Trustees at the Manor Building Preservation Trust used the charity’s funds to live in a mansion rent-free, to buy high-end cars and give each other salaries of over £128,000, Civil Society reports via the Charity Commission.
… trustees had used this mission as a guise to inhabit a mansion rent-free…
Civil Society writes:
The Commission published the findings of its statutory inquiry into the preservation charity earlier this week and concluded that there was serious misconduct by its trustees.

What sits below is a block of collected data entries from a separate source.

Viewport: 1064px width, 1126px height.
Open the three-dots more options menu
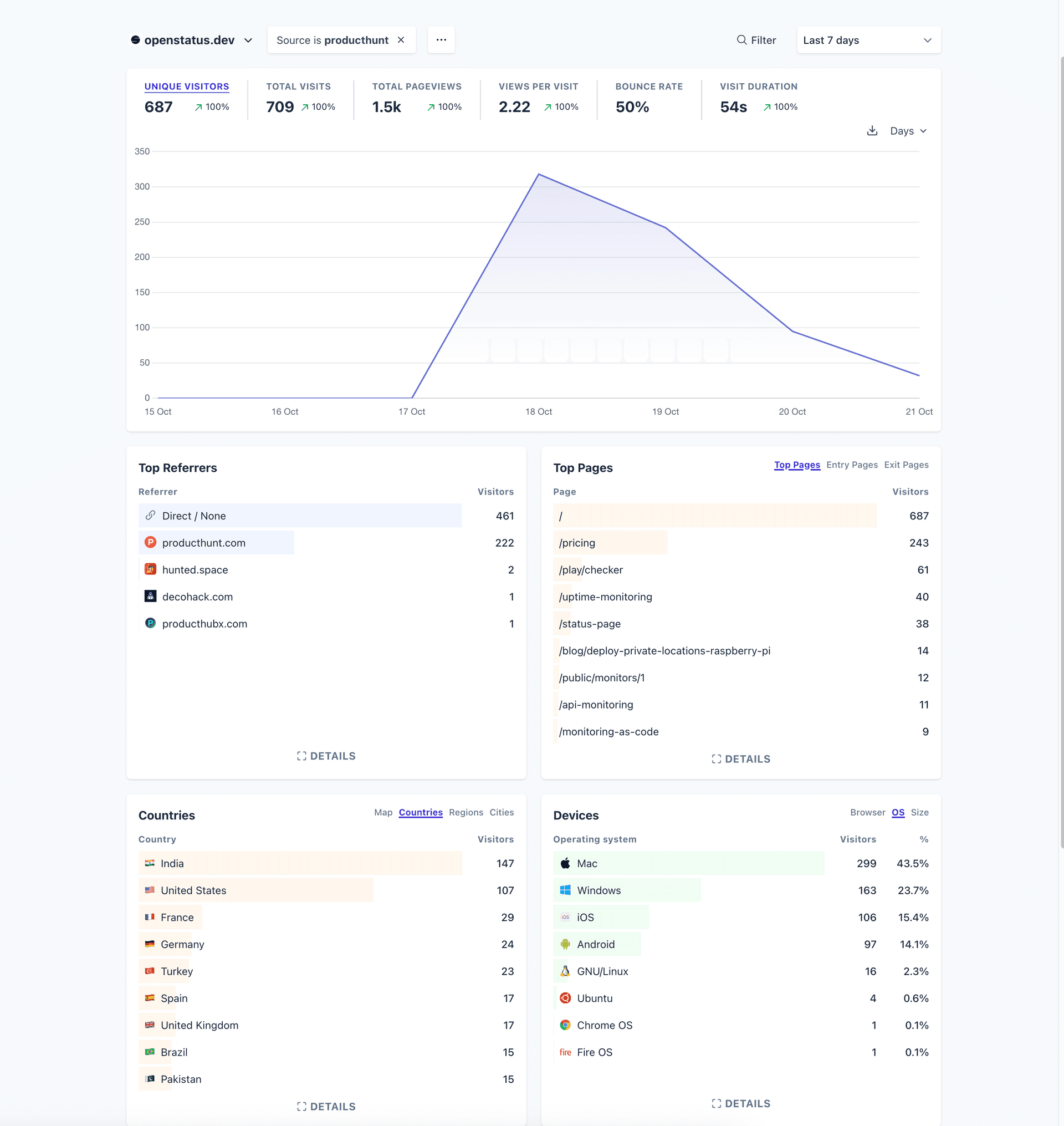(x=441, y=40)
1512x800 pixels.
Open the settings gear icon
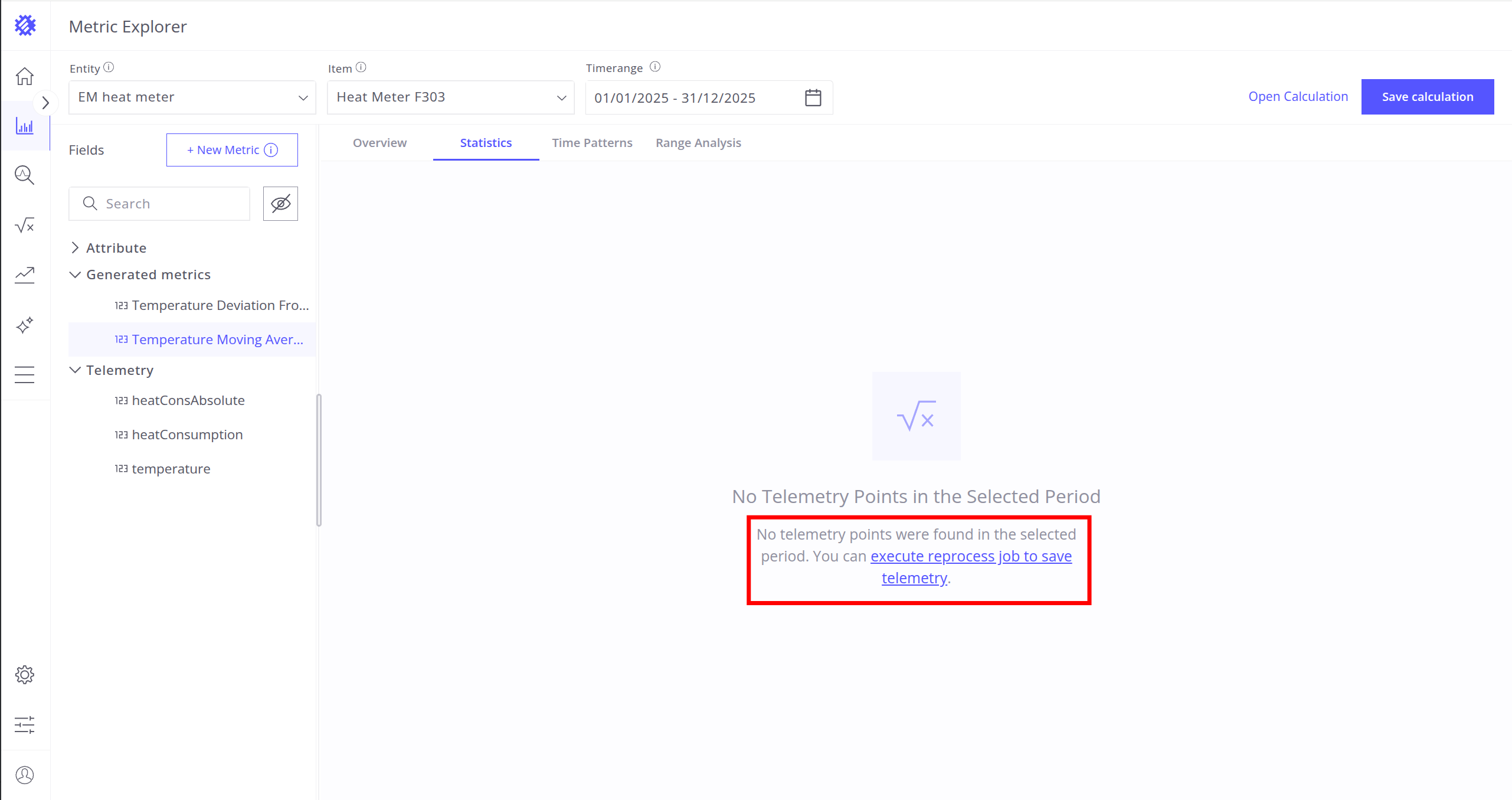25,674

The Manor Building Preservation Trust had its charity status removed on 5 January 2021.
The regulator opened the inquiry in June 2016 after it was suspected that trustees were using charitable funds for “significant private gain”.
A family affair
Cyril Smith and his son and daughter-in-law, Matthew Smith and Mariya Smith, were the three main trustees of the charity, which was formed in 1999 and registered in 2004 with the aim to “preserve for the benefit of the nation, the historical, architectural and constructional heritage that may exist in building”. However, the inquiry found that trustees had used this mission as a guise to inhabit a mansion rent-free.
The trustees purchased Goldington Hall supposedly “as a renovation project and a method of generating revenue for the charity”. The Commission found that since 2010 they were living in the property rent-free and using it as their family home….
Though the trustees told the inquiry that “their occupation of the hall acted as a form of security service”, the Commission ruled that the private benefit of occupying the hall outweighed the benefits to the charity. It noted that alternative security arrangements could have been considered by the trustees, such as opening the hall for public use under the supervision of the charity.
….The Commission also found that these trustees had used charitable funds to pay for and maintain high-end cars like Bentleys and Land Rovers…..
….The Commission found that a £17,655 of the charity’s money was spent on entertaining and £20,300 spent on travel and livelihood costs which bore no relation to the charity’s goals but only served to benefit its trustees.
A further £31,220 of charitable funds was spent on professional advice regarding the potential development of plots of lands, as Matthew Smith was seeking to build a property “to be used as a domestic family home”….
….The trustees were removed and the charity shut down earlier this year.
Following this, the Manor Building Preservation Trust’s remaining assets have been redirected to The Landmark Trust, a building conservation charity.